CA-426408: Consider chunks in task expiry calculation by changlei-li · Pull Request #7074 · xapi-project/xen-api

changlei-li · 2026-05-15T06:22:52Z

A test of VM with 239 VBDs (1 system disk + 238 iSCSI VBDs) fails because of Timed out while waiting on task xxx.

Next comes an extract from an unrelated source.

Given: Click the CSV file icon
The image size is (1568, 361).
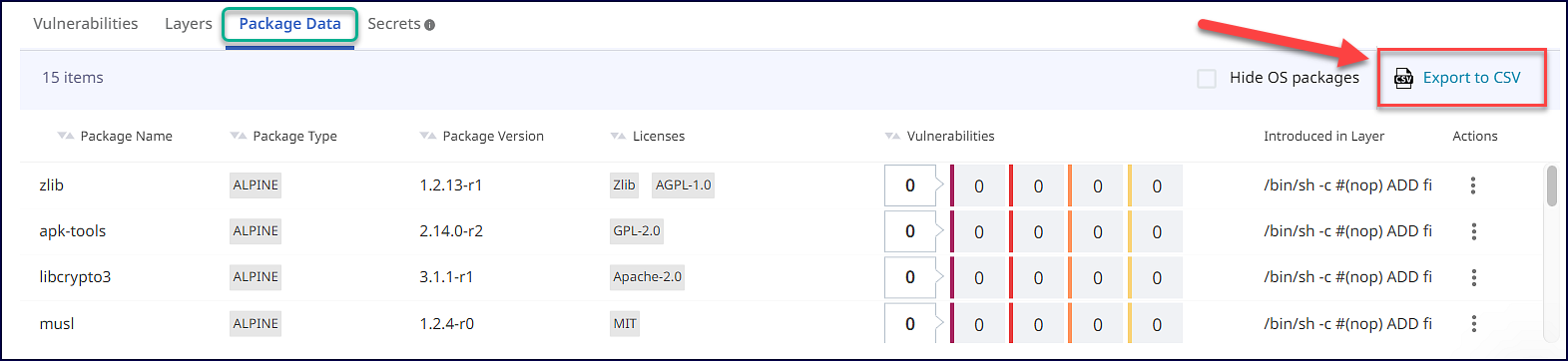Looking at the screenshot, I should tap(1403, 78).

In the fail task:

VM.start (task 61)
  → perform_atomics([..., Parallel("Devices.plug"), ...])
    → perform_atomic(Parallel("Devices.plug"))
      ↓
      Parallel:task=61.atoms=2.(Devices.plug (no qemu))
      │
      │ queue_atomics_and_wait(ops=[atom0, atom1])
      │   expiration(atom0) = atomic_expires_after(Nested_parallel(239))
      │                     = Float.max(3600, ...) = 3600s  ← BUG
      │   event_wait(task=79, timeout=3600s)
      │
      ├─ task 79 (worker): Nested_parallel:task=79.atoms=239.(VBDs.activate_epoch_and_plug RW)
      │    │
      │    │ queue_atomics_and_wait(239 ops, chunks of 10)
      │    ├─ chunk 0:  10 × Serial(VBD_set_active, VBD_epoch_begin, VBD_plug)
      │    ├─ chunk 1:  10 × ...
      │    ├─ ...
      │    └─ chunk 23:  9 × ...
      │    └─ total: 82 minutes
      │
      └─ task 80 (worker): Serial(VIF_set_active, VIF_plug)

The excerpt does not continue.